-------- Passage provided --------

Birmingham attorney Burt Newsome is seeking review with the Supreme Court of the United States (SCOTUS) in a case alleging individuals connected to the Balch & Bingham law firm conspired to frame him for a crime and then used that information in an effort to steal a chunk of his banking-related work and ruin his practice.
Newsome, the proprietor of Newsome Law LLC in North Shelby County, alleges that former Balch attorney Clark Cooper was a central figure in the conspiracy, and the conspirators used prepaid "burner phones" to communicate about their plans and hide those conversations from Newsome and authorities. The matter has become known as the Newsome Conspiracy Case.
Alexandra Siskopoulos, an attorney from New York City, filed a petition for a writ of certiorari (dated July 17, 2021) on Newsome's behalf. She asks the high court to review the Alabama Supreme Court's judgment in the case, or in the alternative, summarily reverse the decision and judgment of
the Supreme Court of Alabama pursuant to Supreme Court Rule 16.
Newsome faces an uphill battle to have the high court hear his case. According to uscourts.gov, SCOTUS hears 100 to 150 of the 7,000 cases it is asked to review each year. That means any individual case has about a 2.14-percent chance of being heard, at most.
That's not the only challenge appellants face. Consider this language from Rule 10 of the U.S. Supreme Court:
A petition for a writ of certiorari is rarely granted when the asserted error consists of erroneous factual findings or the misapplication of a properly stated rule of law.
In other words, SCOTUS is not in the business of correcting errors that lower courts -- state or federal -- make. In Newsome's case, there is substantial evidence that the Jefferson County Circuit Court and the Alabama Supreme Court made numerous errors of fact and law. But those likely will not help get SCOTUS to hear his case.
So, what might prompt the high court to hear Newsome's case? What factors does SCOTUS weigh in determining whether to hear a case. The answers to those questions also can be found at Rule 10:
Review on a writ of certiorari is not a matter of right, but of judicial discretion. A petition for a writ of certiorari will be granted only for compelling reasons. The following, although neither controlling nor fully measuring the Court's discretion, indicate the character of the reasons the Court considers:
- (a) a United States court of appeals has entered a decision in conflict with the decision of another United States court of appeals on the same important matter; has decided an important federal question in a way that conflicts with a decision by a state court of last resort; or has so far departed from the accepted and usual course of judicial proceedings, or sanctioned such a departure by a lower court, as to call for an exercise of this Court's supervisory power;
- (b) a state court of last resort has decided an important federal question in a way that conflicts with the decision of another state court of last resort or of a United States court of appeals;
- (c) a state court or a United States court of appeals has decided an important question of federal law that has not been, but should be, settled by this Court, or has decided an important federal question in a way that conflicts with relevant decisions of this Court.
What does that mean? SCOTUS is about consistent application of the law across state lines -- in both federal and state jurisdictions. It looks for issues where federal circuit courts have split, state supreme courts have split, or either of those courts has failed to follow binding precedent of the U.S. Supreme Court.

-------- Data to process --------

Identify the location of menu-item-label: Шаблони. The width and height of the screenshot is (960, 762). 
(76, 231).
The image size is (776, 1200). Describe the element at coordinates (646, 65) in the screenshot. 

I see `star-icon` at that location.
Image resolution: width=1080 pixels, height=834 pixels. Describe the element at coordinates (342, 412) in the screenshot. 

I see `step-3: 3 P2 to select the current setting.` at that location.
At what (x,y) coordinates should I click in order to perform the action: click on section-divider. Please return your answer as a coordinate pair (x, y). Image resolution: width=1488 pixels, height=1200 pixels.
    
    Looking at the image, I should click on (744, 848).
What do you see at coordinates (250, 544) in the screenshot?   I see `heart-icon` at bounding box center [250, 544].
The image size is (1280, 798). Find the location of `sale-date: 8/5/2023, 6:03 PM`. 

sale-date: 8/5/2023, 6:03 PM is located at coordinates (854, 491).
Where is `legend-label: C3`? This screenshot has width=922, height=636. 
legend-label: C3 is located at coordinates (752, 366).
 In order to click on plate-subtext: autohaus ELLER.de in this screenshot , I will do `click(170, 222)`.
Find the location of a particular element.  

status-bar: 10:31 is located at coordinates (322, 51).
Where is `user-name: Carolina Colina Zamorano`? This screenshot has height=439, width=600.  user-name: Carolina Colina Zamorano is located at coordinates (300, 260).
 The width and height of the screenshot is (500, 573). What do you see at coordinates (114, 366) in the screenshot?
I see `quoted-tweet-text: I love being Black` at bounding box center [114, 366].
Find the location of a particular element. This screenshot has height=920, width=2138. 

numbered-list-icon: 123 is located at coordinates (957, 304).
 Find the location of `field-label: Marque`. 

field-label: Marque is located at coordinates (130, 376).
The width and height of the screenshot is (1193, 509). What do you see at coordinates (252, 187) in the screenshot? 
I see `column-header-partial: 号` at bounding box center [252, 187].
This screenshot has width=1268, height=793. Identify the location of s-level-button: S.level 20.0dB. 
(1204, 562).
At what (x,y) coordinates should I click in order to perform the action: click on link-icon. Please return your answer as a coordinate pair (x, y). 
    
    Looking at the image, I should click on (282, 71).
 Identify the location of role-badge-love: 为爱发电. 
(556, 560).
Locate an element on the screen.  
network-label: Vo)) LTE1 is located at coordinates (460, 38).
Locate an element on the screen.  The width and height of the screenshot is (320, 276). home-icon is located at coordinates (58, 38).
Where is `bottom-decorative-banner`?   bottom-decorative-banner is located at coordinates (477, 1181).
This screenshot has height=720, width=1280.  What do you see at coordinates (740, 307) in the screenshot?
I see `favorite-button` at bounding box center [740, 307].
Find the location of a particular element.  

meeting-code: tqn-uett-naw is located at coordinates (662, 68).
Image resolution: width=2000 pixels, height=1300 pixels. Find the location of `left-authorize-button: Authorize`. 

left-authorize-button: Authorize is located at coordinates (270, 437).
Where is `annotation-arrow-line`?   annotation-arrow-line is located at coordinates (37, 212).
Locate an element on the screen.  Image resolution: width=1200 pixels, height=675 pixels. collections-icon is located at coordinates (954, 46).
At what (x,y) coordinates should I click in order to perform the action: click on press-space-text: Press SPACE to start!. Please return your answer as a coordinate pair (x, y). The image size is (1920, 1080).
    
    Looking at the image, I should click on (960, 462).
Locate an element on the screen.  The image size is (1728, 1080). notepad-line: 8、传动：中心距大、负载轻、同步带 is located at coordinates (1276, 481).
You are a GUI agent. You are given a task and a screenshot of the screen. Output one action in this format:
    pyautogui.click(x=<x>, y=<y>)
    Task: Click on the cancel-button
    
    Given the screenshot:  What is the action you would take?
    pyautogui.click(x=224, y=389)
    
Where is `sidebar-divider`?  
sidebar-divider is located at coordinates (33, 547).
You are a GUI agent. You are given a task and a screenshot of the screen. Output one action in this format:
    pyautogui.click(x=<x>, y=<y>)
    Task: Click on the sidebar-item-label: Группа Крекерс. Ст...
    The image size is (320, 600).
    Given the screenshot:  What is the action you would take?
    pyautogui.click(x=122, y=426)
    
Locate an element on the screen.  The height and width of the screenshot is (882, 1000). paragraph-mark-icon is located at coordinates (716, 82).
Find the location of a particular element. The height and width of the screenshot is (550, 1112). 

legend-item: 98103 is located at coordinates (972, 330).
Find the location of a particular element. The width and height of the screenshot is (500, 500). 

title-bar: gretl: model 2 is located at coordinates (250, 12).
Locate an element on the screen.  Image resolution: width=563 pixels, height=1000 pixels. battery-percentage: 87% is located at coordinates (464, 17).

--------

### Task instructions
1. Please answer these questions using the article on Burt Newsome's Supreme Court petition:
(a) Which former Balch attorney does Newsome allege was a central figure in the conspiracy?
(b) Who filed the petition for a writ of certiorari on Newsome's behalf?
(c) According to uscourts.gov, how many cases is SCOTUS asked to review each year?
2. From the records, pull out the lines word for word, starting at the line containing "The width and height of the screenshot is (1193, 509)." and ending at the line containing "Looking at the image, I should click on (960, 462).", both included.

### Responses
1.
(a) Clark Cooper
(b) Alexandra Siskopoulos, an attorney from New York City
(c) 7,000

2.
The width and height of the screenshot is (1193, 509). What do you see at coordinates (252, 187) in the screenshot? 
I see `column-header-partial: 号` at bounding box center [252, 187].
This screenshot has width=1268, height=793. Identify the location of s-level-button: S.level 20.0dB. 
(1204, 562).
At what (x,y) coordinates should I click in order to perform the action: click on link-icon. Please return your answer as a coordinate pair (x, y). 
    
    Looking at the image, I should click on (282, 71).
 Identify the location of role-badge-love: 为爱发电. 
(556, 560).
Locate an element on the screen.  
network-label: Vo)) LTE1 is located at coordinates (460, 38).
Locate an element on the screen.  The width and height of the screenshot is (320, 276). home-icon is located at coordinates (58, 38).
Where is `bottom-decorative-banner`?   bottom-decorative-banner is located at coordinates (477, 1181).
This screenshot has height=720, width=1280.  What do you see at coordinates (740, 307) in the screenshot?
I see `favorite-button` at bounding box center [740, 307].
Find the location of a particular element.  

meeting-code: tqn-uett-naw is located at coordinates (662, 68).
Image resolution: width=2000 pixels, height=1300 pixels. Find the location of `left-authorize-button: Authorize`. 

left-authorize-button: Authorize is located at coordinates (270, 437).
Where is `annotation-arrow-line`?   annotation-arrow-line is located at coordinates (37, 212).
Locate an element on the screen.  Image resolution: width=1200 pixels, height=675 pixels. collections-icon is located at coordinates (954, 46).
At what (x,y) coordinates should I click in order to perform the action: click on press-space-text: Press SPACE to start!. Please return your answer as a coordinate pair (x, y). The image size is (1920, 1080).
    
    Looking at the image, I should click on (960, 462).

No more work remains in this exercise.